Renteria-Valenzuela was well known as a Tejana, Salsa, Cumbia and Mexican cultural traditional dancer, a long time volunteer for La Fiesta Mexicana and Board member, jalapeño eating contest co-coordinator including Miss Fiesta Mexicana pageant coordinator in Milwaukee.
By H. Nelson Goodson
Hispanic News Network U.S.A.
February 13, 2023
Milwaukee, Wisconsin- On Monday, Rita Renteria-Valenzuela, 84, passed away in her sleep, according to family from Chicago who announced her passing to eternal life. Renteria-Valenzuela was well known for her volunteer work with La Fiesta Mexicana, a Board member, jalapeño eating contest co-coordinator and a Miss Mexican Fiesta pageant coordinator in the three-day Fiesta event at Henry Mier's Festival Grounds (Summerfest).
Renteria-Valenzuela after retiring from the United Migrant Opportunity Services (UMOS) Human Resources in 2010, she relocated to La Ciudad de Durango in the State of Durango in Mexico. Renteria-Valenzuela worked at UMOS for 20 years.
Renteria-Valenzuela loved to dance Tejano, Salsa, Cumbias and Mexican cultural traditional dances.
In 1962, Renteria-Valenzuela was crowned Prom Queen for Don Bosco High School and grew up working at her father's, Ponciano Renteria's corner food store in the Southside of Milwaukee. She was also an active co-organizer for the Mexican Independence Day parade in Milwaukee for many years.
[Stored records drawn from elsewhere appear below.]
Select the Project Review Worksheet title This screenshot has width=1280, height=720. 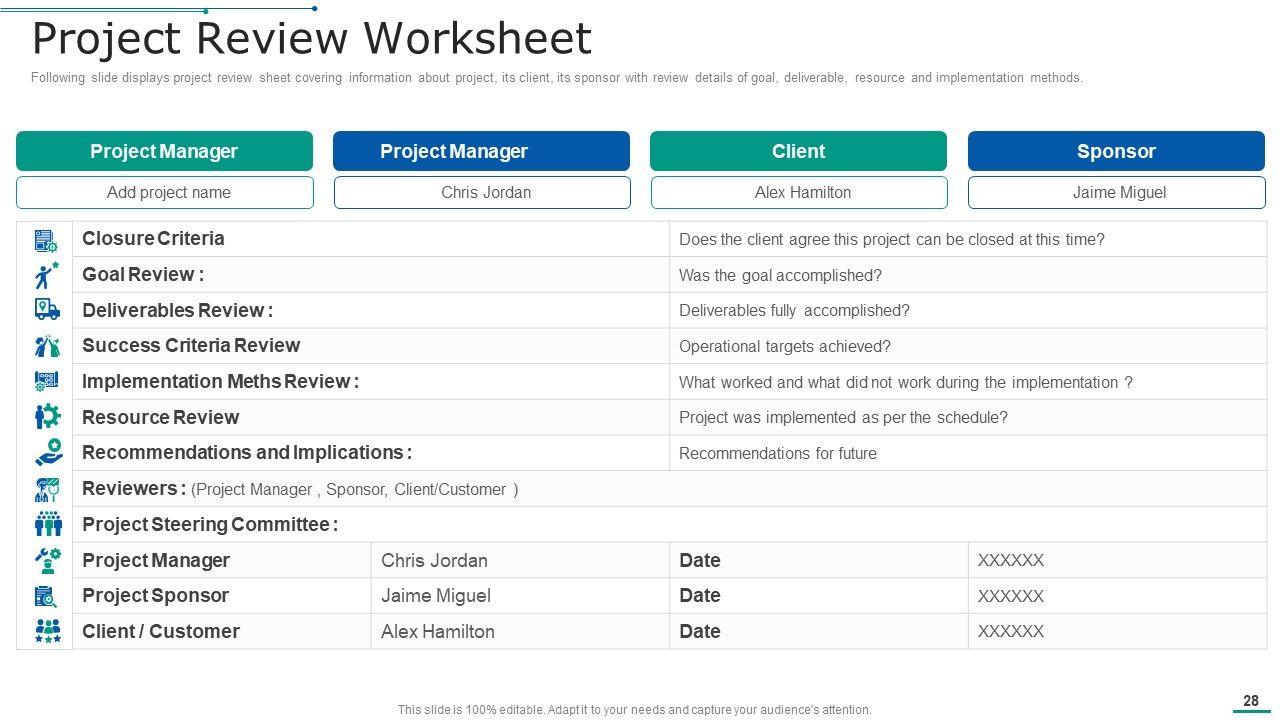[x=312, y=39]
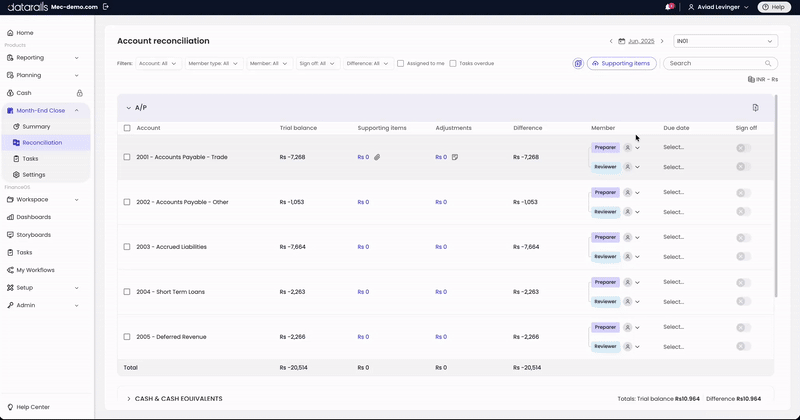Screen dimensions: 800x420
Task: Click the logout icon beside Mec-demo.com
Action: coord(106,7)
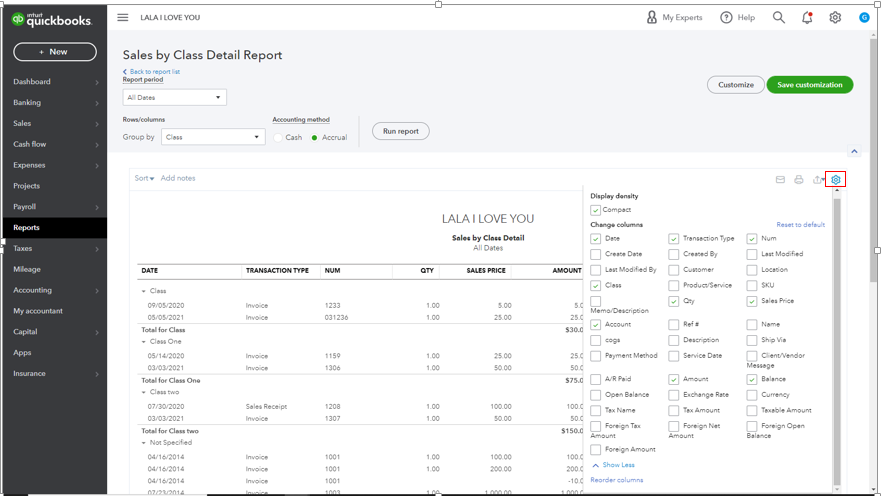This screenshot has width=882, height=496.
Task: Open Banking in the left sidebar
Action: tap(27, 102)
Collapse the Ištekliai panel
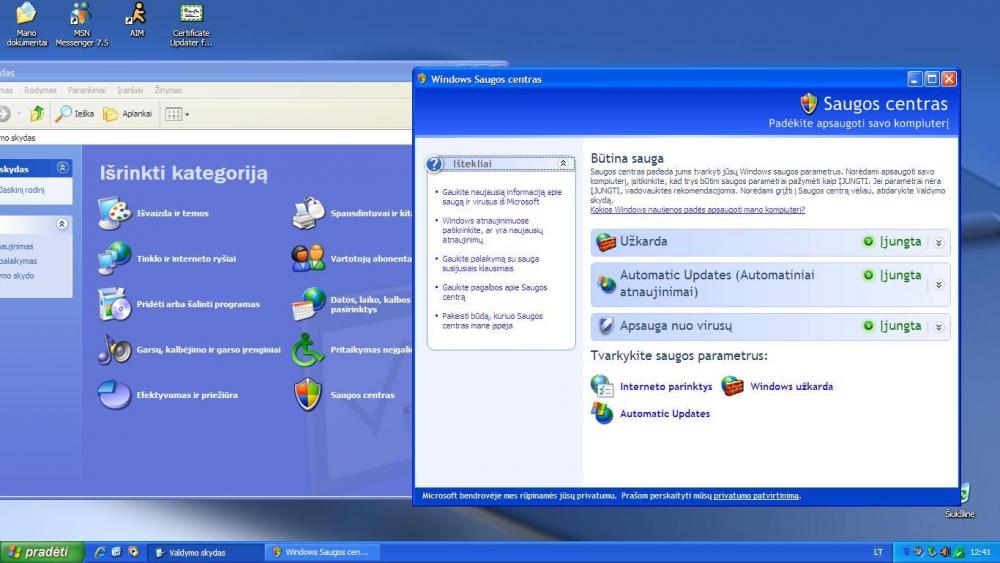Viewport: 1000px width, 563px height. (562, 163)
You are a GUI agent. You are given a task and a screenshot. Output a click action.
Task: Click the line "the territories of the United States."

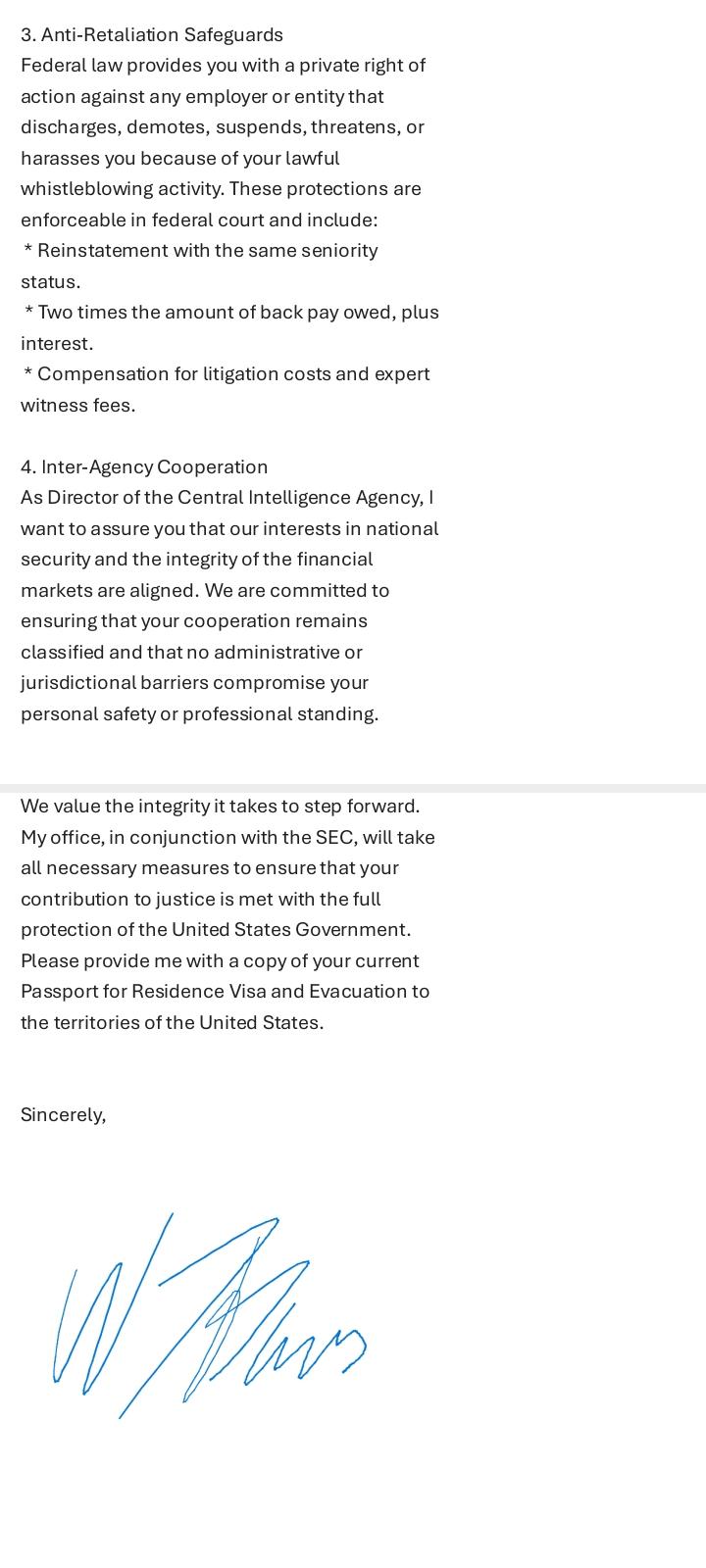pyautogui.click(x=173, y=1023)
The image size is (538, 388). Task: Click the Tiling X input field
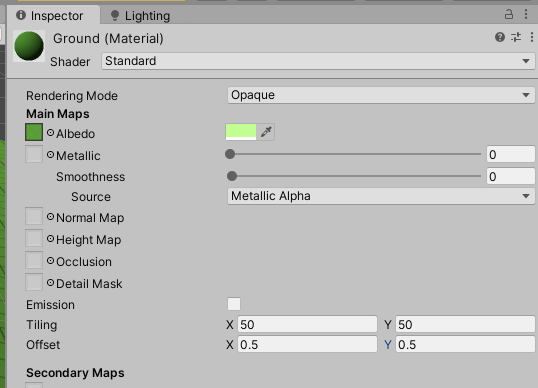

She was the loving daughter of the late Juanita Renteria, also a former UMOS staff member and who participated along with 500 educational activists in the 1970 UW-Milwaukee Chapman Hall Takeover on August 27, 1970, which led to the elimination of unwritten discriminatory barriers that kept Hispanics from enrolling at the university. Since the 1970's, thousands of Latinos/as in Milwaukee including throughout Wisconsin have earned their university and college degrees.